> [What you are asked to do]:
Pull out each line of the items below that contains the string "dimensions". The match is case-sensitive.

(Pointing records for text and elements)
• • • • •
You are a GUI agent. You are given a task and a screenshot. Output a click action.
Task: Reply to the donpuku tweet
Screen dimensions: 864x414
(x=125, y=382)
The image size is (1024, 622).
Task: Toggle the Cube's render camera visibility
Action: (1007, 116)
• • • • •
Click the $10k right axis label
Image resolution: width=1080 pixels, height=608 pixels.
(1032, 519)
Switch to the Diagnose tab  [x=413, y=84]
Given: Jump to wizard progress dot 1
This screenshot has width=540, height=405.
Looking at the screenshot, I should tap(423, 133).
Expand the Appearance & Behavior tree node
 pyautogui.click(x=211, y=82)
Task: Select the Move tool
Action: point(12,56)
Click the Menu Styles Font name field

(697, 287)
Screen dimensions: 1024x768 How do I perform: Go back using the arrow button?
• • • • •
> [Result of this task]:
Screen dimensions: 864x414
Screen dimensions: 1024x768 How do I perform: Go back using the arrow button?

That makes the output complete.